The qPCR analysis utilized universal primer sets targeting the 16S rRNA and nifH genes, using primer pairs 341F and 518R, and polF and polR, respectively [56]. Extracted DNA samples were diluted 1:10 in nuclease-free water to reduce possible inhibition. Each 20 µL reaction mixture comprised 10 µL of SYBR green master mix (BioRad, Hercules, CA, USA), 1.25 µL of each primer (5 pmol), 4.0 µL template DNA, and 3.5 µL PCR-grade water. The CFX96 Real-Time Detection System (Bio-Rad Laboratories, Hercules, CA, USA) facilitated the amplification under specified thermal conditions: an initial denaturation at 95 °C for 10 min, followed by 40 cycles of denaturation at 95 °C for 15 s, and annealing at 60 °C (55 °C for nifH) for 60 s, followed by extension at 72 °C for 60 s and a subsequent melting curve analysis. The fluorescence signal during the extension step was captured, and threshold cycle (Ct) values were obtained. Relative fold changes in nifH abundance using 2−ΔΔCt were performed as described by Geissler et al. [57].

3. Results and Discussion

3.1. Evaluation of Groundcover Effects on Seedling Performance

The vegetative status (Figure 3) of both plant species at the end of the growing season was predominantly good for both species, with no dead seedlings. In the case of ash, the only treatment leading to more than 11% of trees with vegetative problems was GW, amounting to 23%. In the case of alder, vegetative problems affected only 4% of seedlings in GW and WC, and 7% of NSF.
The results for weed proliferation (Figure 4) show a different trend for ash and alder, with greater weed proliferation for ash, likely due to its lower shading capacity than the former. The best weed control results were obtained for ash trees with treatment GW in June and NSF in October. For alder trees, the treatments were almost equivalent in June, while the best results in October were observed with NSF and GW. The weed distribution within the pots (Figure S1) indicated that GW was very effective, as only a few weeds grew through the groundcover, mainly around the top perimeter, in the centre, and along the cut radius of the groundcover.
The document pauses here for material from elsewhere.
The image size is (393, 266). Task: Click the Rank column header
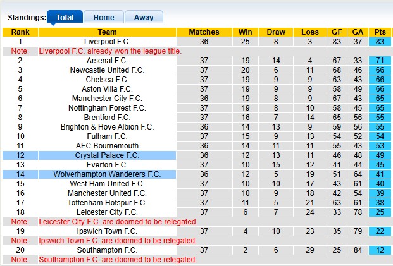[20, 32]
Instead, the reduced efficacy of XW, probably due to its lower thickness and by a shrinkage in the first months, was evident as weeds grew throughout most of the pots, without any preferential region.
With regard to seedling growth rate (Table 3), treatment GW resulted in better ash diameter and aerial growth rate than all other treatments, doubling the volume growth rate. For alder, GW and WC led to higher aerial volume growth rate than the control, while XW and NSF did not show significant differences compared to any treatment. The aerial volume growth rate of alder is more than twice that of ash and this different behaviour might also be influenced in various ways by the four treatments applied to control weed proliferation.
It was found no relation between weed proliferation and the totalannual growth (Table 4): for both ash and alder, regardless of the weed proliferation level, the majority of plants (>85%) did not show any significative difference in the measured parameters. However, the total aerial volume was increased as a result of weed control in the case of ash (GW led to higher value than control) and alder (GW and WC led to higher value than control).
The results of the biomass allocation test performed on ash trees (Figure 5 and Table S1) show that GW leads to the best outcomes in most indicators: higher stem biomass than any other treatment, higher total biomass than all treatments except for NSF, and higher root biomass than the control. Fine root biomass did not show significant differences between treatments. The root:shoot ratio of GW was significantly lower than that of NSF and WC.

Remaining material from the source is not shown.